In order to facilitate the process for gradual restoration of the variable rate reverse repo (VRRR) auction as markets settle down to regular timings and functioning and liquidity operations normalise, the RBI will also conduct fine-tuning operations from time to time as needed, Das said at the 21st FIMMDA-PDAI annual conference.

The aforementioned operations are to manage unanticipated and one-off liquidity flows so that liquidity conditions in the system evolve in a balanced and evenly distributed manner.

New instruments

The Governor felt that this is also an opportune time to consider new instruments to facilitate hedging of long-term interest rate and reinvestment risk by market participants such as insurance companies, provident and pension funds and corporates

He assured the participants at the conference that on its part, the RBI will endeavour to ensure adequate liquidity in the Government Securities (G-Sec) market as an integral element of its effort to maintain comfortable liquidity conditions in the system.

Das observed that while the market for ‘special repo’ facilitates borrowing of securities, it is worthwhile to consider other alternatives that ensure adequate supply of securities to the market across the spectrum of maturities.

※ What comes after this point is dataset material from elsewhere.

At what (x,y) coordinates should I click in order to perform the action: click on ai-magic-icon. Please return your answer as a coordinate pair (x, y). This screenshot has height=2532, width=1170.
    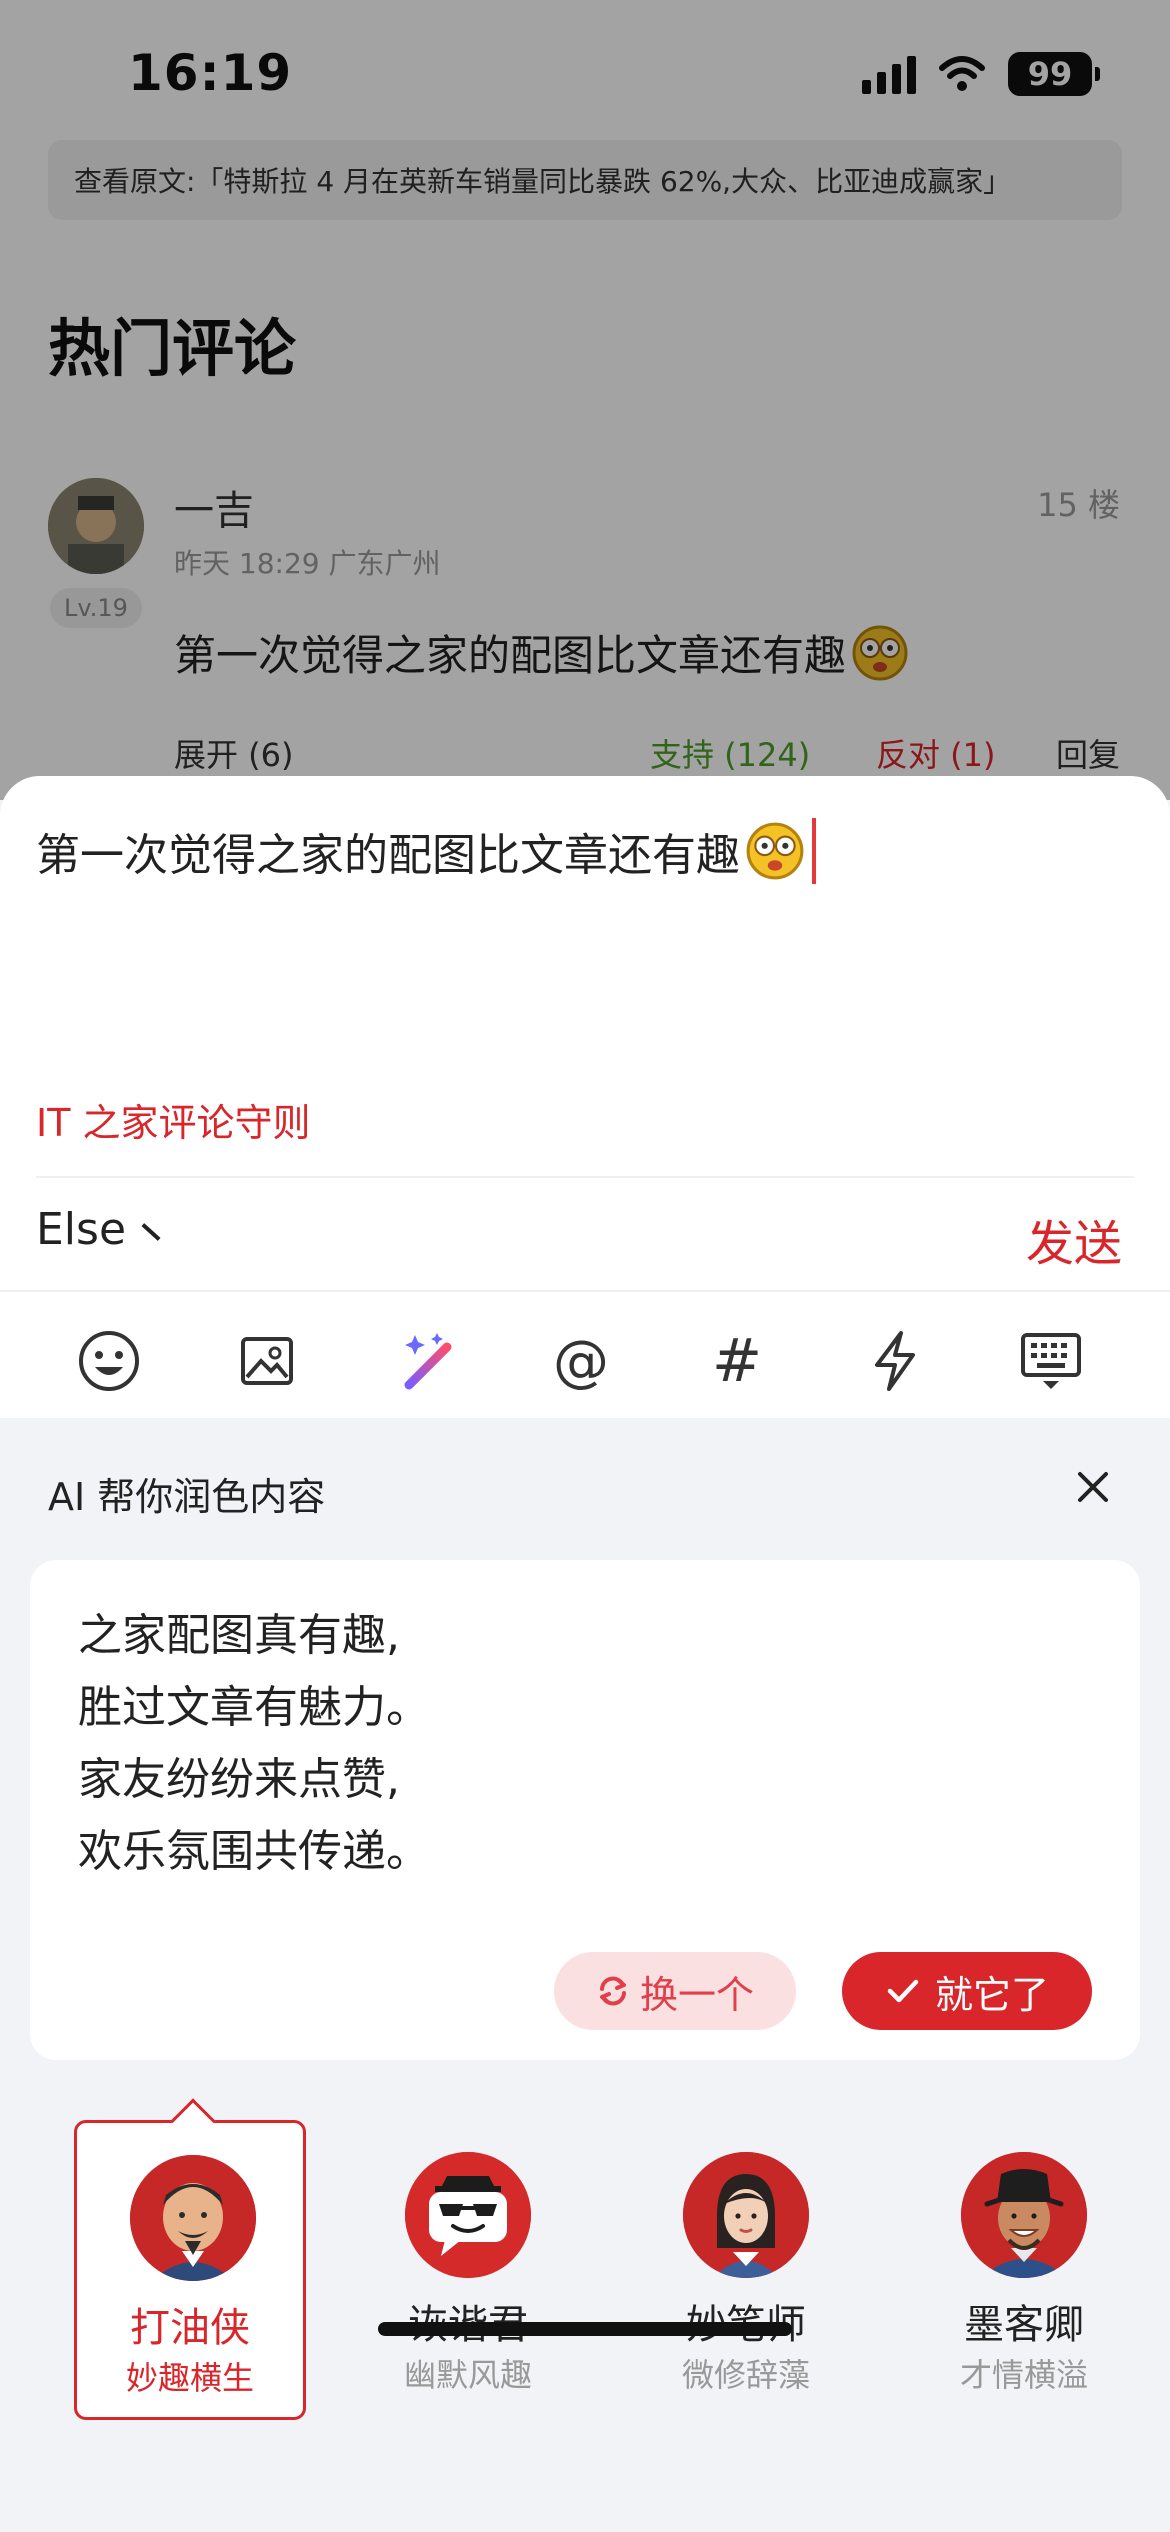
    Looking at the image, I should click on (429, 1361).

The suggestion comes as liquidity in G-Sec market tends to dry up during periods of rising interest rates or in times of uncertainty.

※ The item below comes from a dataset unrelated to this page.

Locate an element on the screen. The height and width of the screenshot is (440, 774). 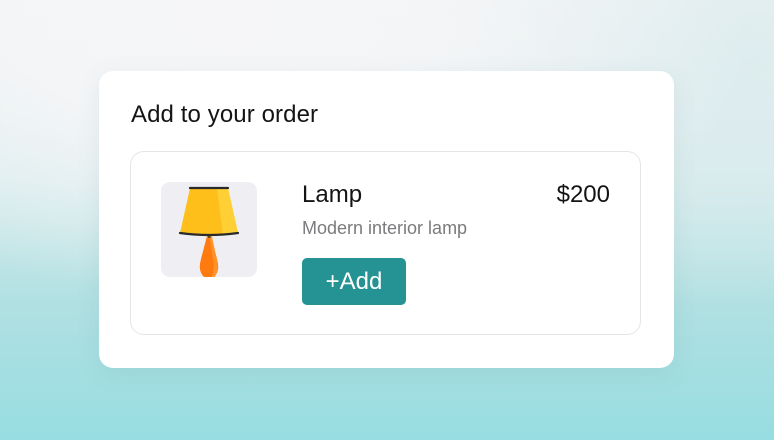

Securities: Lending and borrowing

Das also mentioned that discussions were held on the introduction of Securities Lending and Borrowing Mechanism (SLBM) with a view to augment secondary market liquidity, by incentivising ‘buy and hold’ type of investors (insurance companies, pension funds) to make available their securities to other market participants.

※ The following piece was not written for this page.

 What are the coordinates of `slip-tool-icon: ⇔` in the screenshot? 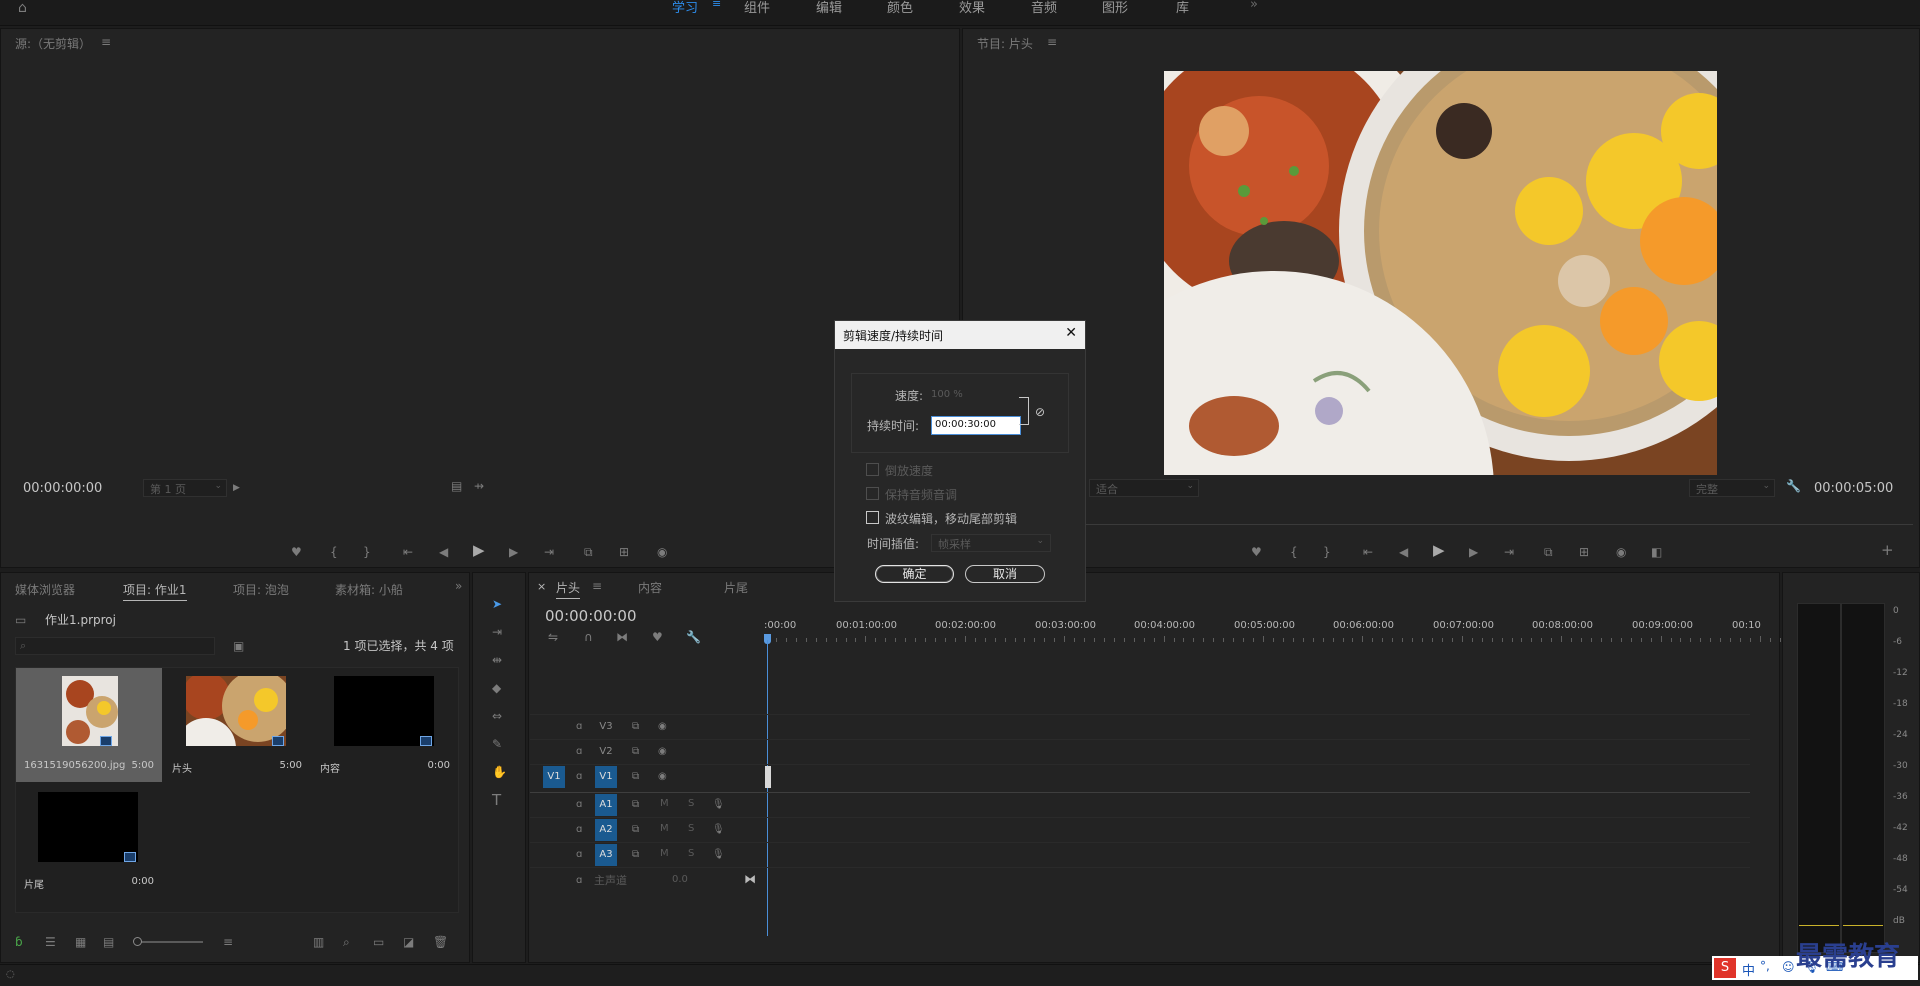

He urged that these discussions should be carried forward with a view to evolving market-based mechanisms that enable the lending and borrowing of securities as part of overall market development.

Emphasising that expansion of the investor-base is key to further development of the G-Sec market, Das noted that the RBI, together with the Government, is making efforts to enable international settlement of transactions in G-Secs through International Central Securities Depositories (ICSDs).

“Once operationalised, this will enhance access of non-residents to the G-Secs market, as will the inclusion of Indian G-Secs in global bond indices, for which efforts are ongoing,” he said.

Das felt that there is a need to develop a yield curve that is liquid across tenors.

In this regard, he remarked that the secondary market liquidity, as measured by the turnover ratio, is found to be relatively low on several occasions and tends to remain concentrated in a few securities and tenors.

“The yield curve accordingly displays kinks, reflecting the liquidity premium commanded by select securities/tenors,” he said.

“To a certain extent, this is the result of the market microstructure in India, dominated as it is by ‘buy and hold’ and ‘long only’ investors,” Das added.